You have employees who feel abused by family members and residents. And if you're a member of your community leadership team, many employees blame you for not intervening. There is not a healthcare professional reading this that cannot recall a customer sitting on the other side of their desk, or standing on the other side of the bed, or even in the hallway, vociferously expressing their anger over an actual or perceived breakdown in the delivery of care. I have been sworn at, had fingers pointed in my face, and threatened. I fully understand my responsibility as a community leader, though, and I've benefited from more customer service and crisis management training than most of our employees combined. I know that I have a responsibility to find solutions and prevention through root-cause analysis, and every concern is taken seriously.
When a direct-care employee such as a nurse or a C.N.A. is verbally reprimanded by a family member, it can be perceived as a personal attack on their intelligence, proficiency, or even race and socioeconomic status. The linked article above, from a great C.N.A. forum, describes the frustration felt by many nursing staff members first-hand. I admit experiencing the same feelings as an Administrator, and the helplessness that can accompany them. Patti's article along with the subsequent reader comments, calls for a policy shift in retirement communities that holds customers accountable for their own behvior.
The topic has forced me to examine my own views and approach to conflict resolution, and I agree that families do not have the right to verbally accost employees, regardless of the situation. While difficult to craft an umbrella policy that does not discriminate against residents or breach resident rights, I recommend reviewing your process for prioritizing family and resident concerns. This process must be transparent, accessible to families, and objective. I believe that most communities have some version of this in place, but I also know how uncomfortable the worst of these situations be.
What is alarming about the conversation is that some direct-care employees are searching for their own methods to deal with situations because they feel a lack of support from their Administration. Several commenters promote calling 911 when they have been verbally (even physically) attacked by a family member. Their presumption is that communities pander to families in order to maximize revenue:
"We must stand up for ourselves if the DON won’t. If we lose the job, so what. The job wasn’t worth US. Getting hurt at work isn’t worth it. The management CAN draw the line but usually won’t cause it’s all about money- the paying customer. Mind you, I question if the payment equals the worker comp bills.

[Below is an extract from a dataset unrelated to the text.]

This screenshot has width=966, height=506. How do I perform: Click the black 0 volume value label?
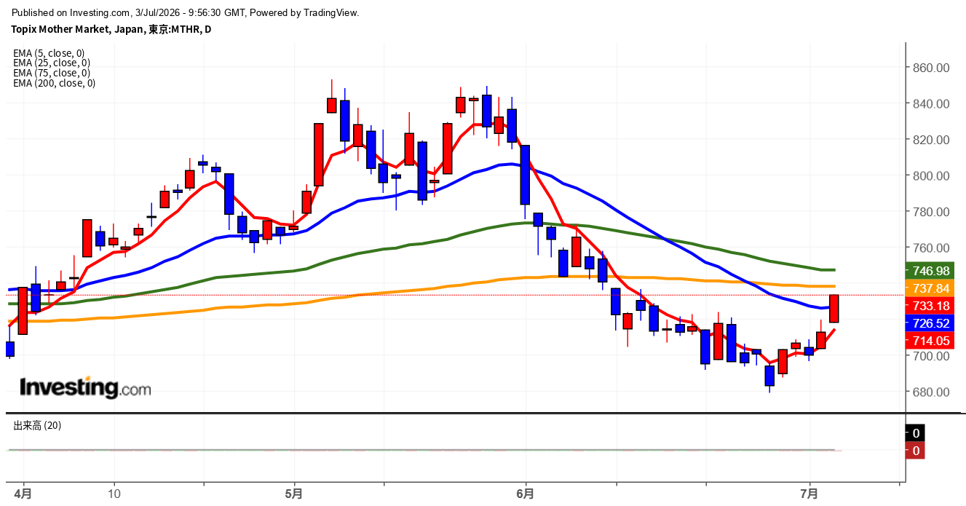pyautogui.click(x=915, y=433)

When it is family who is abusing staff, that is different. They should be banned from the facility until they are made to take an anger management course. And then they must apologize to the staff. It’s one thing to yell and hoot and scream. It’s quite another to shake and rattle and otherwise manhandle the staff. Limits must be set. Just like with kids."

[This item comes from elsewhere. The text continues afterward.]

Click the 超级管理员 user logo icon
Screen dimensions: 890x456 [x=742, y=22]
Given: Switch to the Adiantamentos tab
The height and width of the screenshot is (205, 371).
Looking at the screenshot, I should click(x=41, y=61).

So how are you going to effectively convey the right message to both employees and customers? No Administrator or Director of Nursing enjoys asking a family member to examine their own actions, but allowing your customers to act out against employees certainly sets the tone for your community. Feelings of resentment will build and employee morale will suffer greatly if leadership fails to address each individual circumstance swiftly. While I still have some introspection to conduct on the topic, I offer three tips to begin your own journey:
1. Include "Addressing Angry Customers" as part of your Abuse Prevention and Reporting In-Service. The resentment created by an angry family member can turn into retaliation - against the resident.

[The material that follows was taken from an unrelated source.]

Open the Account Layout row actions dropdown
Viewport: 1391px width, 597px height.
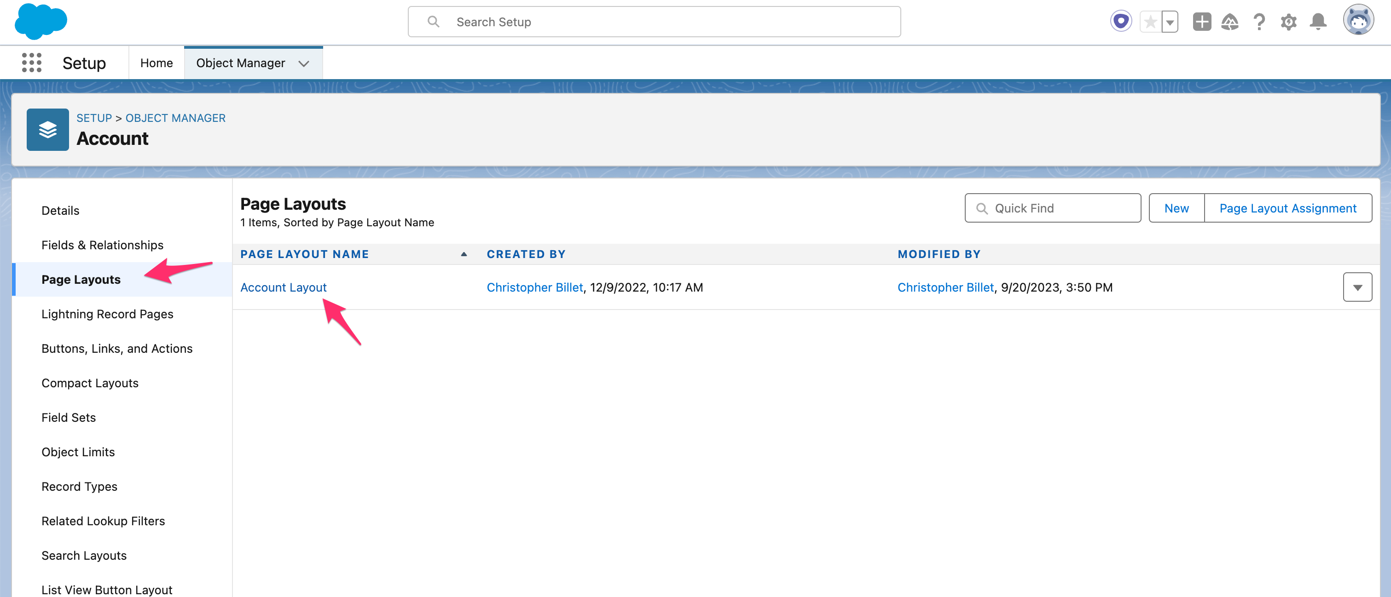[1357, 287]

2. Take ownership of the concern process. I receive all written concerns in order to ensure timely, objective follow-up, and review all concerns from the previous 7 days with our Concerns Committee. The Director of Nursing and I take time each week to sit down and call several families that have expressed concern or frustration.
3. Educate employees on involuntary discharge. The average employee believes that a nursing home resident can be "kicked out" at the whim of management. Involuntary relocation is an extremely cumbersome process, and rarely executed. Why? Because forced discharges are almost never to the benefit of the resident.
OH, the resident! We almost forgot about the resident. And that is what concerns me the most about this conversation. When employees become embroiled in family onflict, the resident almost always loses. By dealing quickly and honestly with family outbursts, leadership can minimize resident stress and undue harm. Focus difficult family conversations on how actions are impacting the resident's best interests, rather than scolding or threatening discharge. A successful Administrator or Director of Nursing can advocate for both residents and employees simultaneously - and should do so every time.
I look forward to hearing from you on this topic.